● WHAT IS EXPECTED: Send back every line of the data exactly.

===== RECORDS SUPPLIED =====

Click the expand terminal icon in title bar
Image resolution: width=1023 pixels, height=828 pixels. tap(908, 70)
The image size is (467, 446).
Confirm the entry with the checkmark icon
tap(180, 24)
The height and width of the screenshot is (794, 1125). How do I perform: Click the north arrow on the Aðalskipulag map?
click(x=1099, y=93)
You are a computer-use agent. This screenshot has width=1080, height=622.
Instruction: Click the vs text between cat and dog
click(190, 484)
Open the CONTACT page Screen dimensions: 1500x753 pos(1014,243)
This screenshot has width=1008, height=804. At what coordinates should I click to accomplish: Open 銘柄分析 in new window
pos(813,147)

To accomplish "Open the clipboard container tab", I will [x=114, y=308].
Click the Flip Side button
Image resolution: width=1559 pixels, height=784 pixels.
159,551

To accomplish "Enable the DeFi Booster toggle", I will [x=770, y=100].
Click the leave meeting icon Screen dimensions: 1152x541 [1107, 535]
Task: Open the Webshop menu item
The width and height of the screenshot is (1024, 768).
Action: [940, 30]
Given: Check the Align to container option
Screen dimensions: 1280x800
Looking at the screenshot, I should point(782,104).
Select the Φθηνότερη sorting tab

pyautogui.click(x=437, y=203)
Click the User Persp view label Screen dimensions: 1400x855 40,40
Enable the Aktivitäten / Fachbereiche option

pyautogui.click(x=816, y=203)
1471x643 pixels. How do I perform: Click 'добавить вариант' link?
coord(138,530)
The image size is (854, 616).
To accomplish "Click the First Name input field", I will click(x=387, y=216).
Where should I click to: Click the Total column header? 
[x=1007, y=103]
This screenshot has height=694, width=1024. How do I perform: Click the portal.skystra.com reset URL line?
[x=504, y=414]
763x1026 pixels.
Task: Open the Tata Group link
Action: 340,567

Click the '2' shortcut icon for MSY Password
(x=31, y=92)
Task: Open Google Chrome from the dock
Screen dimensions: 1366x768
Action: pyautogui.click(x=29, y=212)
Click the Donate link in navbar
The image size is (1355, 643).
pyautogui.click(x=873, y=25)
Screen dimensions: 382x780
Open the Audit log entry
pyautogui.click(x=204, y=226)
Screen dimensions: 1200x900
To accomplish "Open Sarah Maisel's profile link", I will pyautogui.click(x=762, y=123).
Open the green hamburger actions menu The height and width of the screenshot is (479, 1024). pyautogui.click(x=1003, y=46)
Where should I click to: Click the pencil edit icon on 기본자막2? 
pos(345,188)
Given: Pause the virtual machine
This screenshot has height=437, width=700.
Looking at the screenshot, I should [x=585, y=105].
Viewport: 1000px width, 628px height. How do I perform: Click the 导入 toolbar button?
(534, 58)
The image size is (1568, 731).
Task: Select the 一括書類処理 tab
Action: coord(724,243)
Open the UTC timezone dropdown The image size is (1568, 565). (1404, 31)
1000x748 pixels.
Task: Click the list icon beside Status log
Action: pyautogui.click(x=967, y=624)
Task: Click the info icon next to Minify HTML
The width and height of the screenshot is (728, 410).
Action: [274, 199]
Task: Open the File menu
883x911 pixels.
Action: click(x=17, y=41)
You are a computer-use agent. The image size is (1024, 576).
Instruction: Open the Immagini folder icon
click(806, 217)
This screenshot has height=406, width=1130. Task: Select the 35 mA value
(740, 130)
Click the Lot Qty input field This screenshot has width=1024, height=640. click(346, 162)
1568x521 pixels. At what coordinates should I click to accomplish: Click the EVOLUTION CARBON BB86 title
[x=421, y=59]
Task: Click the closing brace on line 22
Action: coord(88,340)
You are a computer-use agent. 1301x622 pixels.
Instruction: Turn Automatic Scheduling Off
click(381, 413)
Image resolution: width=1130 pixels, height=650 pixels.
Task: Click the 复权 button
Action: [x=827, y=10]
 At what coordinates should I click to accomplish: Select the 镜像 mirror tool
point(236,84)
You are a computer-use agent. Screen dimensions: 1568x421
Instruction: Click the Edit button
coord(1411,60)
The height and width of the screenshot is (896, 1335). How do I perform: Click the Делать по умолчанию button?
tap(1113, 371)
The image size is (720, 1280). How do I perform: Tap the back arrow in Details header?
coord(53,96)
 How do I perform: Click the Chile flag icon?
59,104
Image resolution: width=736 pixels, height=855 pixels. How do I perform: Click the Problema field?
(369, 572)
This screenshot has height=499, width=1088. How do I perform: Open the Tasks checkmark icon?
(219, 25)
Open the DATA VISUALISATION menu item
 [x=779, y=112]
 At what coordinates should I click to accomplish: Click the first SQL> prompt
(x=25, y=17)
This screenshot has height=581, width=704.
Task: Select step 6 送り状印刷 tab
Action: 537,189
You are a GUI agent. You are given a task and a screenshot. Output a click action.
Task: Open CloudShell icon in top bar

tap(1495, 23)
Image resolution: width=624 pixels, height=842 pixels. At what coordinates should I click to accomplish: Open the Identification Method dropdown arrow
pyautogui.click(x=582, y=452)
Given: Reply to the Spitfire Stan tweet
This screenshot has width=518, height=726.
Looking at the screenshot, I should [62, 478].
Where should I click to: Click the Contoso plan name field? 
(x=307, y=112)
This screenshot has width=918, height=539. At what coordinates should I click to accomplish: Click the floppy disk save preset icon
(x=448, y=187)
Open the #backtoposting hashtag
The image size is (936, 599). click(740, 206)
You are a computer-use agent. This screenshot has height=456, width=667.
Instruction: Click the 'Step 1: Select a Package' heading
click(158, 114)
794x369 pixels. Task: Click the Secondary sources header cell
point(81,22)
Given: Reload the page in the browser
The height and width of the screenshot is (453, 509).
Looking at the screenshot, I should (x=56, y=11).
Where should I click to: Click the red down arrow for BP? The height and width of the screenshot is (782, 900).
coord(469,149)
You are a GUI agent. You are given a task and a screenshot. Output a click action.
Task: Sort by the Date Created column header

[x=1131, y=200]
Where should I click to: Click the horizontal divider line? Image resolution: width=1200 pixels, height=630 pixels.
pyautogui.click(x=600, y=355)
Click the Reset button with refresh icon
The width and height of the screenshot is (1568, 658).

=====

● ANSWER TO THE PROBLEM:
Click the expand terminal icon in title bar
Image resolution: width=1023 pixels, height=828 pixels. tap(908, 70)
The image size is (467, 446).
Confirm the entry with the checkmark icon
tap(180, 24)
The height and width of the screenshot is (794, 1125). How do I perform: Click the north arrow on the Aðalskipulag map?
click(x=1099, y=93)
You are a computer-use agent. This screenshot has width=1080, height=622.
Instruction: Click the vs text between cat and dog
click(190, 484)
Open the CONTACT page Screen dimensions: 1500x753 pos(1014,243)
This screenshot has width=1008, height=804. At what coordinates should I click to accomplish: Open 銘柄分析 in new window
pos(813,147)

To accomplish "Open the clipboard container tab", I will [x=114, y=308].
Click the Flip Side button
Image resolution: width=1559 pixels, height=784 pixels.
159,551

To accomplish "Enable the DeFi Booster toggle", I will [x=770, y=100].
Click the leave meeting icon Screen dimensions: 1152x541 [1107, 535]
Task: Open the Webshop menu item
The width and height of the screenshot is (1024, 768).
Action: [940, 30]
Given: Check the Align to container option
Screen dimensions: 1280x800
Looking at the screenshot, I should point(782,104).
Select the Φθηνότερη sorting tab

pyautogui.click(x=437, y=203)
Click the User Persp view label Screen dimensions: 1400x855 40,40
Enable the Aktivitäten / Fachbereiche option

pyautogui.click(x=816, y=203)
1471x643 pixels. How do I perform: Click 'добавить вариант' link?
coord(138,530)
The image size is (854, 616).
To accomplish "Click the First Name input field", I will click(x=387, y=216).
Where should I click to: Click the Total column header? 
[x=1007, y=103]
This screenshot has height=694, width=1024. How do I perform: Click the portal.skystra.com reset URL line?
[x=504, y=414]
763x1026 pixels.
Task: Open the Tata Group link
Action: 340,567

Click the '2' shortcut icon for MSY Password
(x=31, y=92)
Task: Open Google Chrome from the dock
Screen dimensions: 1366x768
Action: pyautogui.click(x=29, y=212)
Click the Donate link in navbar
The image size is (1355, 643).
pyautogui.click(x=873, y=25)
Screen dimensions: 382x780
Open the Audit log entry
pyautogui.click(x=204, y=226)
Screen dimensions: 1200x900
To accomplish "Open Sarah Maisel's profile link", I will pyautogui.click(x=762, y=123).
Open the green hamburger actions menu The height and width of the screenshot is (479, 1024). pyautogui.click(x=1003, y=46)
Where should I click to: Click the pencil edit icon on 기본자막2? 
pos(345,188)
Given: Pause the virtual machine
This screenshot has height=437, width=700.
Looking at the screenshot, I should [x=585, y=105].
Viewport: 1000px width, 628px height. How do I perform: Click the 导入 toolbar button?
(534, 58)
The image size is (1568, 731).
Task: Select the 一括書類処理 tab
Action: coord(724,243)
Open the UTC timezone dropdown The image size is (1568, 565). (1404, 31)
1000x748 pixels.
Task: Click the list icon beside Status log
Action: pyautogui.click(x=967, y=624)
Task: Click the info icon next to Minify HTML
The width and height of the screenshot is (728, 410).
Action: [274, 199]
Task: Open the File menu
883x911 pixels.
Action: click(x=17, y=41)
You are a computer-use agent. The image size is (1024, 576).
Instruction: Open the Immagini folder icon
click(806, 217)
This screenshot has height=406, width=1130. Task: Select the 35 mA value
(740, 130)
Click the Lot Qty input field This screenshot has width=1024, height=640. click(346, 162)
1568x521 pixels. At what coordinates should I click to accomplish: Click the EVOLUTION CARBON BB86 title
[x=421, y=59]
Task: Click the closing brace on line 22
Action: coord(88,340)
You are a computer-use agent. 1301x622 pixels.
Instruction: Turn Automatic Scheduling Off
click(381, 413)
Image resolution: width=1130 pixels, height=650 pixels.
Task: Click the 复权 button
Action: [x=827, y=10]
 At what coordinates should I click to accomplish: Select the 镜像 mirror tool
point(236,84)
You are a computer-use agent. Screen dimensions: 1568x421
Instruction: Click the Edit button
coord(1411,60)
The height and width of the screenshot is (896, 1335). How do I perform: Click the Делать по умолчанию button?
tap(1113, 371)
The image size is (720, 1280). How do I perform: Tap the back arrow in Details header?
coord(53,96)
 How do I perform: Click the Chile flag icon?
59,104
Image resolution: width=736 pixels, height=855 pixels. How do I perform: Click the Problema field?
(369, 572)
This screenshot has height=499, width=1088. How do I perform: Open the Tasks checkmark icon?
(219, 25)
Open the DATA VISUALISATION menu item
 [x=779, y=112]
 At what coordinates should I click to accomplish: Click the first SQL> prompt
(x=25, y=17)
This screenshot has height=581, width=704.
Task: Select step 6 送り状印刷 tab
Action: 537,189
You are a GUI agent. You are given a task and a screenshot. Output a click action.
Task: Open CloudShell icon in top bar

tap(1495, 23)
Image resolution: width=624 pixels, height=842 pixels. At what coordinates should I click to accomplish: Open the Identification Method dropdown arrow
pyautogui.click(x=582, y=452)
Given: Reply to the Spitfire Stan tweet
This screenshot has width=518, height=726.
Looking at the screenshot, I should [62, 478].
Where should I click to: Click the Contoso plan name field? 
(x=307, y=112)
This screenshot has width=918, height=539. At what coordinates should I click to accomplish: Click the floppy disk save preset icon
(x=448, y=187)
Open the #backtoposting hashtag
The image size is (936, 599). click(740, 206)
You are a computer-use agent. This screenshot has height=456, width=667.
Instruction: Click the 'Step 1: Select a Package' heading
click(158, 114)
794x369 pixels. Task: Click the Secondary sources header cell
point(81,22)
Given: Reload the page in the browser
The height and width of the screenshot is (453, 509).
Looking at the screenshot, I should (x=56, y=11).
Where should I click to: Click the red down arrow for BP? The height and width of the screenshot is (782, 900).
coord(469,149)
You are a GUI agent. You are given a task and a screenshot. Output a click action.
Task: Sort by the Date Created column header

[x=1131, y=200]
Where should I click to: Click the horizontal divider line? Image resolution: width=1200 pixels, height=630 pixels.
pyautogui.click(x=600, y=355)
Click the Reset button with refresh icon
The width and height of the screenshot is (1568, 658).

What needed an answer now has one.